Abstract
Objective: The objective of this study was to explore the cost and utilization in the period following discontinuations or switches of disease modifying drugs (DMDs) for patients with multiple sclerosis (MS). Secondary objectives included an assessment of the time to switch or discontinuation from index DMD treatment.
Methods: Cases were defined as a billed MS diagnosis in continuously enrolled patients initiated with interferon-β1a IM, interferon-β1b SC, glatiramer acetate, and interferon-β1a SC found in the PharMetrics Patient-Centric Database. Information on patient demographics, diagnoses, procedures, pharmacy-dispensed drugs, and costs was extracted; reasons for discontinuation and expenses outside of the healthcare system were not available. Treatment discontinuations and switches between study drugs were defined using pharmacy prescription patterns and analyzed by descriptive and regression methods. The non-pharmacy medical costs in the 18 months following switching or discontinuation were compared to the costs in a randomly selected similar period for those patients who did not switch or discontinue these agents.

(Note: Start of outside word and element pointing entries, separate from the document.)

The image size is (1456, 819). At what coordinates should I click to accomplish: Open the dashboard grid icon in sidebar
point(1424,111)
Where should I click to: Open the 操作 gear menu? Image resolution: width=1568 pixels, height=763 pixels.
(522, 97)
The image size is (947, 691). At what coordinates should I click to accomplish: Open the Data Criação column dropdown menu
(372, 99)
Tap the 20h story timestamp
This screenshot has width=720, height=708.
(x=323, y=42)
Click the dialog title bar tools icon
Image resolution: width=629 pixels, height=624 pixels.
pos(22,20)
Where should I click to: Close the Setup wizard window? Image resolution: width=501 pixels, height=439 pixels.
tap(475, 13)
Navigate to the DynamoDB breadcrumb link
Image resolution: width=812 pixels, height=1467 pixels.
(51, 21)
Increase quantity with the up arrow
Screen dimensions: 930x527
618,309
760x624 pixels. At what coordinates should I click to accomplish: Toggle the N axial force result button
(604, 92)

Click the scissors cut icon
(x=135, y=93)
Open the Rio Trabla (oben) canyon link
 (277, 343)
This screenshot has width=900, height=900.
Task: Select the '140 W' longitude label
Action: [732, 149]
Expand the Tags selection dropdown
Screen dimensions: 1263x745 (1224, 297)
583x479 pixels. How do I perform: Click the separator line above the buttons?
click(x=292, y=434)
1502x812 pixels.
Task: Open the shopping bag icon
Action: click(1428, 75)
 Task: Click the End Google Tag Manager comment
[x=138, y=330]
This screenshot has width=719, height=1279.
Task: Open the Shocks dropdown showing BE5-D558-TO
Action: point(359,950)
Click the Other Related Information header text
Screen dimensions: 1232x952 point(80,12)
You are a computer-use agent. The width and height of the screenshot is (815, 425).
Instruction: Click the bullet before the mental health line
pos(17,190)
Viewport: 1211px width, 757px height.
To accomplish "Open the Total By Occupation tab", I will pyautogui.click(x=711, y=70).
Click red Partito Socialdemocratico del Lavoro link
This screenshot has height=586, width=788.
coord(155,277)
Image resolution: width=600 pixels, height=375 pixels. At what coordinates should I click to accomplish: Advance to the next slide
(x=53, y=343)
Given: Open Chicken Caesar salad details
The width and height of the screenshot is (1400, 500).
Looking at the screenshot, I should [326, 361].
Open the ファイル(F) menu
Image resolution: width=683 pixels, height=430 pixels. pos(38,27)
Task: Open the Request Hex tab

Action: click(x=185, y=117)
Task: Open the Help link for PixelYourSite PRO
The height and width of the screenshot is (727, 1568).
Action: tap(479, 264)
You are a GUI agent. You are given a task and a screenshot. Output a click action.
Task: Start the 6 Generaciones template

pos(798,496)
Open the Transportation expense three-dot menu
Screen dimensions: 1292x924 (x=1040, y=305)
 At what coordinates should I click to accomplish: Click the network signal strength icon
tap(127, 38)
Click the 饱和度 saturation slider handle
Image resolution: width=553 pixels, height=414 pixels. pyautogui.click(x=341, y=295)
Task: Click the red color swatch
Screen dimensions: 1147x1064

Results: A total of 5,772 MS patients were continuously enrolled and were treated with one or more of the four drugs of interest, and about half of these patients switched drugs or discontinued treatment for at least 90 days. Patients initiated with interferon-β1b SC were more likely to discontinue treatment compared to interferon-β1a IM users. Non-pharmaceutical medical costs were highest for those switching treatments followed by those discontinuing DMDs in the 18 months following a switch or discontinuation, compared to persistent users of these drugs. Interferon β1b SC initiators had higher costs following changes or discontinuations, while glatiramer acetate and interferon-β1a SC users had lower subsequent costs compared to interferon-β1a IM users.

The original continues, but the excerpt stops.